Selected excerpt START

We detected seven focal (≤3 Mb) minimal common regions (MCRs) between CNAs affecting our sequenced patients (Table S6). Out of seven focal MCRs, six contained either bona fide or candidate cancer genes. These focal MCRs were deletions at 9q21.32, 7p12.2, 13q14.2, 6q25.1, 12p13.1, and 7p14.1‐p14.2 observed in eight, seven, six, five, four, and three out of 10 sequenced patients, respectively (Figure 4). Cancer genes residing within these regions are mainly involved in hematopoiesis and cell cycle regulation.

Selected excerpt END

Reproduce the passage of the excerpt on focal deletions in sequenced patients starting at "We detected seven" and ending at "cell cycle regulation.".

Records shown START

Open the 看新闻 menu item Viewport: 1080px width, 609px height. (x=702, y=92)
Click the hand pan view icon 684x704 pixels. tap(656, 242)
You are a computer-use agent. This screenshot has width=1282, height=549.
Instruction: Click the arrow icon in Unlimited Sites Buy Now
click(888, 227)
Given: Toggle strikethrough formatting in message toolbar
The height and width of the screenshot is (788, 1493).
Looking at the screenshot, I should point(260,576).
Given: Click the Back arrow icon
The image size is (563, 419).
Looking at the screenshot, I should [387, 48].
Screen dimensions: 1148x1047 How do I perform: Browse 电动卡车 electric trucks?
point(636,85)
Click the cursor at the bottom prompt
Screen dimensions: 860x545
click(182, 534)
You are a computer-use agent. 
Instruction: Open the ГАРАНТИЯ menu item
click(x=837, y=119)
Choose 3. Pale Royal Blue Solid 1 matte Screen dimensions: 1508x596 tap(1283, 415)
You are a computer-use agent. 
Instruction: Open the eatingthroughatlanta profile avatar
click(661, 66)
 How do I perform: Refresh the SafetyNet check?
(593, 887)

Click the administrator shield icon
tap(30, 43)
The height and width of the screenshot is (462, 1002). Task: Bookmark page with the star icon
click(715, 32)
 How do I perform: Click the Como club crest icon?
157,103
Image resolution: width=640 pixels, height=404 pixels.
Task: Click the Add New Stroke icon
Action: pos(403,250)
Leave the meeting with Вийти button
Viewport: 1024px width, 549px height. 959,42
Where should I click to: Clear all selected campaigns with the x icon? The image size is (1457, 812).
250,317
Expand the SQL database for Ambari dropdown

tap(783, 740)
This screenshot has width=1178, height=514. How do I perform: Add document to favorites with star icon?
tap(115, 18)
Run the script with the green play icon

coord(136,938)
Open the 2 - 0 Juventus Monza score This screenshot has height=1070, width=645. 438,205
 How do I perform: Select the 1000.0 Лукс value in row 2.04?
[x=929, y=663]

Records shown END

■ **Written reply**:
We detected seven focal (≤3 Mb) minimal common regions (MCRs) between CNAs affecting our sequenced patients (Table S6). Out of seven focal MCRs, six contained either bona fide or candidate cancer genes. These focal MCRs were deletions at 9q21.32, 7p12.2, 13q14.2, 6q25.1, 12p13.1, and 7p14.1‐p14.2 observed in eight, seven, six, five, four, and three out of 10 sequenced patients, respectively (Figure 4). Cancer genes residing within these regions are mainly involved in hematopoiesis and cell cycle regulation.